There is nothing you can do except to take control of the situation by getting him to go.

Slippersox Fri 04-Jan-13 16:45:36

Agree with Mad about again.Hard as it is you need to be strong and take the lead.Dont allow him to stay and mess with your head.Whatever mid-life issues he has he could have discussed them with you but he chose to look outside your marriage for an ego boost and short term fix.I suspect it was an opportunistic affair brought about by the close proximity and convenience of working alongside this OW, who no doubt flirted with and flattered him, and vice versa.
Please don't allow him to make you feel responsible.Only so sorry you are going through this.

debtherat Sat 05-Jan-13 04:33:43

Managed to sleep for 4 hours tonight - a massive relief but waking up just hits you like a wall - can't lose this person, mainly good for over 25 years. ... but he thinks it is the end of us even though the OW is not (he says) prepared to take things further and they are not now in working contact with each other.....he won't talk about her to me (hurts too much that she's gone and it would be unfaithful to her)..... but he also says he sees his future trying out new relationships to find the right one for him (ouch)... think he's looking to play the field, find this level of new love emotional excitement joy again because with OW has seen it is possible and wants it again while he still has a chance/youth on his side. He wants to do right by our 2 DS, have more family time but not look at us - a lost cause? I think he feels bad about kids and me (although deep affection for me). If I let him go (although not for me to choose) his new life/loves will quickly help him forget and in spite of best intentions kids will suffer big time (and further on into their lives) and I don't see anything for me in this scenario (practical and financial struggles and emotional isolation of being a single parent)... no wonder I feel sick.

debtherat Sat 05-Jan-13 04:36:20

And talking about impact on kids, he said they would get over it - lack of emotional intellience or what? or putting his own needs/wants first?

debtherat Sat 05-Jan-13 04:43:13

I still think there is a lot unsaid in all of this about our sex life - lack of/quality of - we have had a good sex life but less of it since kids and very little recently - I see it a part of our life stage - we can't have sex anytime, any place and neither initiates but if he does, I am normally up for it and always enjoy it.

MadAboutHotChoc Sat 05-Jan-13 08:27:58

He is putting himself first - do you need a selfish entitled man like him in your life? He is addicted to the buzz and excitement of having an OW.

He wants to have his cake and eat it.

Kick him out.

He needs to feel hard cold reality hitting him hard - loss of his home comforts, loss of respect from friends and family, having to deal with the realities of being a Macdonald Dad (all child access to take place outside YOUR home), paying CSA and maintenance and not having anyone to launder, clean, cook, iron and shop for him.

The more you hang onto him, the more selfish he will become - there won't be an incentive for him to change.

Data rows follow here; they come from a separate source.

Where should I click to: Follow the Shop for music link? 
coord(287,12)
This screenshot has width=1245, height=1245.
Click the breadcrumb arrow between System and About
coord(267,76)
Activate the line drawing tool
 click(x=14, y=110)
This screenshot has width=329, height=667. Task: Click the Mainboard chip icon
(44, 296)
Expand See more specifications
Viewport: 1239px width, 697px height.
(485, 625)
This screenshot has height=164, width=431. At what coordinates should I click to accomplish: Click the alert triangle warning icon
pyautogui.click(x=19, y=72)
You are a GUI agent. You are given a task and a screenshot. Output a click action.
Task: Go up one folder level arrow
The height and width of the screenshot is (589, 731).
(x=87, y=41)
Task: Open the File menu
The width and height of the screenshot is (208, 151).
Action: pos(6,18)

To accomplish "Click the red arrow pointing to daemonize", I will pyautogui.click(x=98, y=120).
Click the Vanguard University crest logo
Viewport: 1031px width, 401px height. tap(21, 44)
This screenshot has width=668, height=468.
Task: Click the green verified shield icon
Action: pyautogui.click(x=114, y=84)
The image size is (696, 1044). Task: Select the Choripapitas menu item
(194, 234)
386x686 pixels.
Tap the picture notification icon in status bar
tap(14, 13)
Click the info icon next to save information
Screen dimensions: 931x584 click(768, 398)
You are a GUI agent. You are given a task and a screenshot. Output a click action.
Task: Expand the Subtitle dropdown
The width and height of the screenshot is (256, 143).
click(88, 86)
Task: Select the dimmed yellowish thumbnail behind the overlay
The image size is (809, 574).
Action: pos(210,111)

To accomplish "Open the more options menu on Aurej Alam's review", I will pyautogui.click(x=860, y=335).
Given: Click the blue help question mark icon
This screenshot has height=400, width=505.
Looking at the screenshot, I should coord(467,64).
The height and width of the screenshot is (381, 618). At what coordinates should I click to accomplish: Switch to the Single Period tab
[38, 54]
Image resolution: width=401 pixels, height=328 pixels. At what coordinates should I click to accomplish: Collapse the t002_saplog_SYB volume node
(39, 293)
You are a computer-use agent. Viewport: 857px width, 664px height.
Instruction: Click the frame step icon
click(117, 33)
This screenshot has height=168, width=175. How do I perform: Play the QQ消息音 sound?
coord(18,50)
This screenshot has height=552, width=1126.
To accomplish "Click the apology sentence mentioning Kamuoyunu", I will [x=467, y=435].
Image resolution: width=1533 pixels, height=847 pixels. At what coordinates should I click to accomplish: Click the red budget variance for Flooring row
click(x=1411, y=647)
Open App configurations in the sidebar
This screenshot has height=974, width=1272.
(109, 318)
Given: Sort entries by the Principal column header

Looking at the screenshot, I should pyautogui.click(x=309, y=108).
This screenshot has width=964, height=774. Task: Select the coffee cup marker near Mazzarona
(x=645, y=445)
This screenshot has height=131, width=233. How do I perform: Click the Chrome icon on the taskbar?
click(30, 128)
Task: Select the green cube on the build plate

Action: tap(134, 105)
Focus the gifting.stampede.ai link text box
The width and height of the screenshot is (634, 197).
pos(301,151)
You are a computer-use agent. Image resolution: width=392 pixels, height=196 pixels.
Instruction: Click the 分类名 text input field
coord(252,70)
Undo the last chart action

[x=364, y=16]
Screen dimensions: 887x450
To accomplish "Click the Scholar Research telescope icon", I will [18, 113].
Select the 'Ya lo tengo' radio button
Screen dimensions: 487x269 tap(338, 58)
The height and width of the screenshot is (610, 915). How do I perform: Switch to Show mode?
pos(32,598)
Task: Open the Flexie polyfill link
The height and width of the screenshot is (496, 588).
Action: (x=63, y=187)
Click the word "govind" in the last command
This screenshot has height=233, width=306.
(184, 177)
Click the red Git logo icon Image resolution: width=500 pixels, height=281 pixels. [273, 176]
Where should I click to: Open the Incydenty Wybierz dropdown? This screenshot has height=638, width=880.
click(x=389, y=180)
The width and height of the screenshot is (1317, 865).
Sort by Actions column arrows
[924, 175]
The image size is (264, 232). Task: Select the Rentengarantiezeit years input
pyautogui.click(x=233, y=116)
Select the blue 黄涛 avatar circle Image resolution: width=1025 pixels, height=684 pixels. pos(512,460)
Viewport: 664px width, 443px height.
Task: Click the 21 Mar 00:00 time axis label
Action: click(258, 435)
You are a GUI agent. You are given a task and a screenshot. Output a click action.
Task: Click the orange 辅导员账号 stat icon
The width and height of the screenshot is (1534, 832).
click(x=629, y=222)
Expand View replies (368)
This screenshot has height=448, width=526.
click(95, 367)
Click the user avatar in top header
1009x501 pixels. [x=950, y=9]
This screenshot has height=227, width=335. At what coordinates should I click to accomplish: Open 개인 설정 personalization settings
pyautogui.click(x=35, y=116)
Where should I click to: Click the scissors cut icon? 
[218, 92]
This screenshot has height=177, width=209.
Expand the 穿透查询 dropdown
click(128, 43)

AloeSailor Sat 05-Jan-13 08:36:41

What a shithead

CogitoErgoSometimes Sat 05-Jan-13 08:51:51

" think he's looking to play the field, find this level of new love emotional excitement joy again because with OW has seen it is possible and wants it again while he still has a chance/youth on his side."

You've got it in one. So are you going to let him do it on your time and insult you? Or are you finally going to show him the door?